Sunday, February 8, 2009

Driving and Tolls

Before setting out on a drive in Mexico, we perform several rituals to ensure we get to our destination. Google maps and GPS devices are first-rate resources in the US, but here, hard copy maps are essential if you own a car. First, we pull out two varieties of the Guia Roji, must-have maps for this country. The first one we consult is the Mexico City Guia Roji to guide us out of our metropolis. It seems a little ridiculous to consult a map to get around in your own city, but I swear we'd be dead if we left home without consulting it first. Not only does this city love one way streets, the streets go by several names. (I think the only street that doesn't change names is the longest one, Insurgentes. Ironic.) The second Guia Roji we then consult is the country guide that then gives us a sketchy idea of how to reach our destination. It's more of a rough guide that we're going in the right direction (as in, "Oh good, we're going east!"), not necessarily a detailed play-by-play. 

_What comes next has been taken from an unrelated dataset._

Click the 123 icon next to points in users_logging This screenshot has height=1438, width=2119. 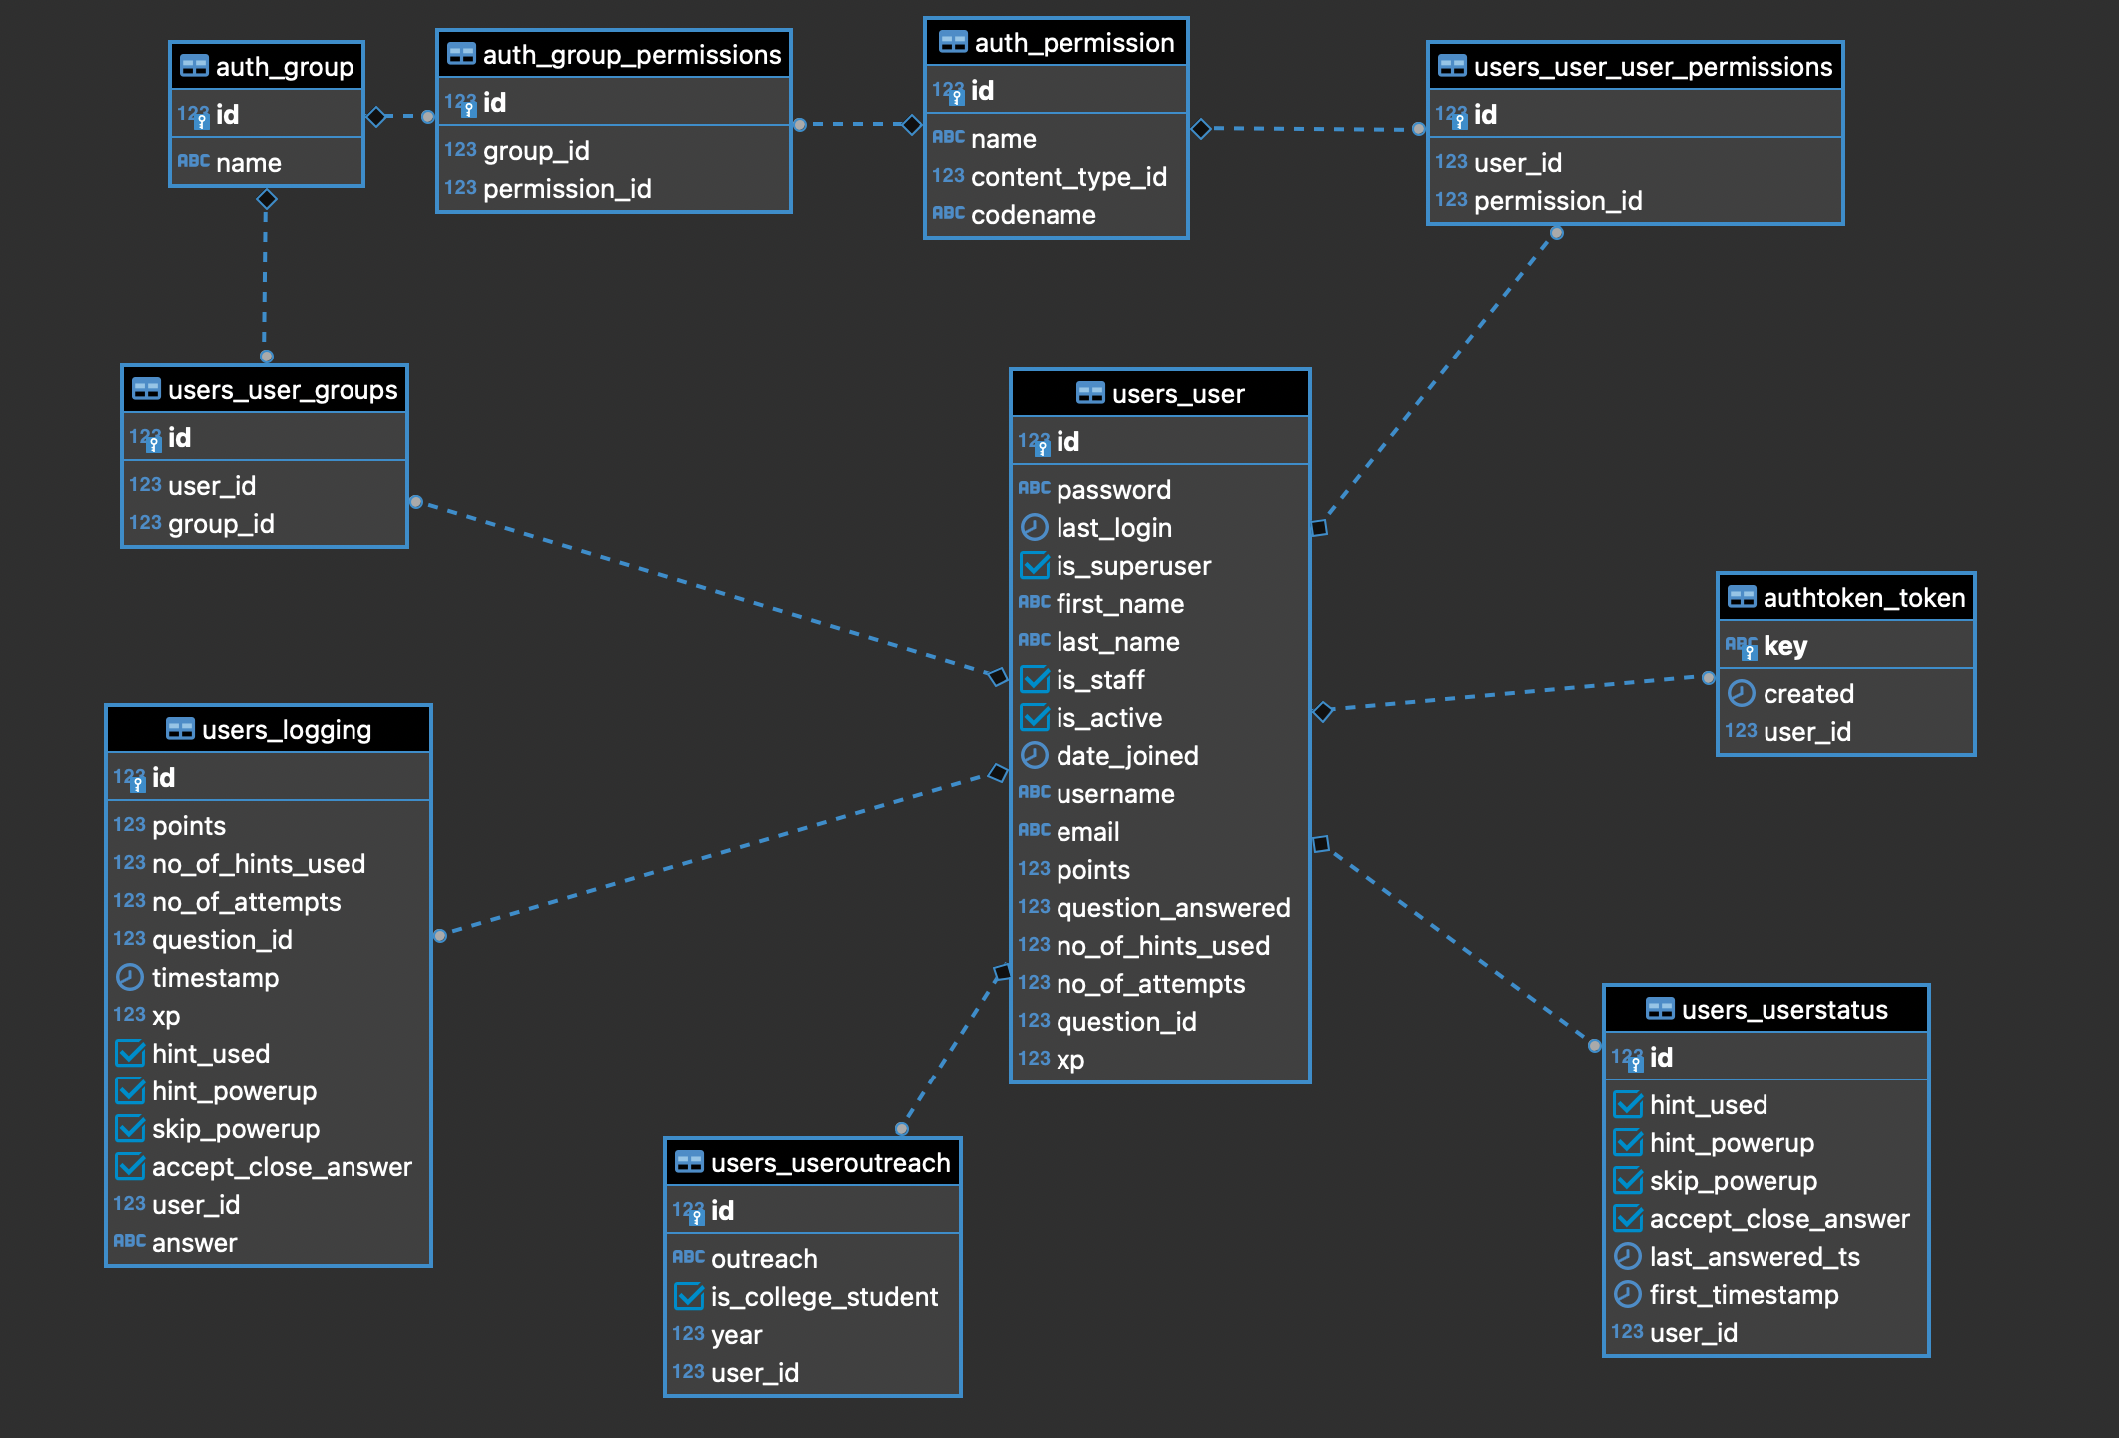coord(129,825)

Another equally important ritual we endure is thinking about how much cash we should bring just to pay the toll fees. It's a pricey luxury here to use a paved road without potholes or speed bumps (for example, round trip from Mexico City to Acapulco is 1008 pesos ($72)!). Everytime we approach a toll booth, I worry that we don't have enough cash with us, and then my imagination wanders into bad places like Mexican prisons. It's ridiculously expensive, and if you plan to use the toll roads, be ready to hand over your life savings.

All this to say that I've found a lovely website created by the Secretary of Transportation that will not only give you a detailed route of how to get from point A to point B, it also gives you the exact toll fees. This site is the equivalent to Google Maps for Mexico. So no more sweaty, desperate searches in your wallet for cash--you can prepare all your tolls in advance and surprise everyone with your god-like knowledge. Although you can't enter in the exact address of where you want to go, it gives you enough information and then you can ask around for the rest. 

And the final ritual is to pray to Montezuma that he won't have his revenge on us as we indulge on edible delights that await us.


  1. If you do a lot of traveling in Mexico you might want to consider and IAVE card. IAVE stands for Identificación Automática Vehiclar or Automatic Vehicle Identification that allows you to pay tolls electronically. The initial cost of the transponder is about 50 dollars but after that you can either prepay your IAVE account or have the tolls automatically charged to a credit card in a monthly billing. There is a discount on toll charges of about 6% for using the IAVE system so it doesn't take too long to cover the cost of the transponder. If you go to the site

    and click on the tab "Contratación" you will find a list of places where you can arrange for this. Don't worry. There are a lot of places. I have an IAVE card and I find it quite helpful.

  2. Thanks, Bob, for the info. We'll be looking into it. Does the toll tag privy you to a lane where you can pass through without slowing down?

  3. No, Alice, you still have to slow down but it is very easy and pain free. I generally don't even come to a full stop. Sure beats fumbling around with money.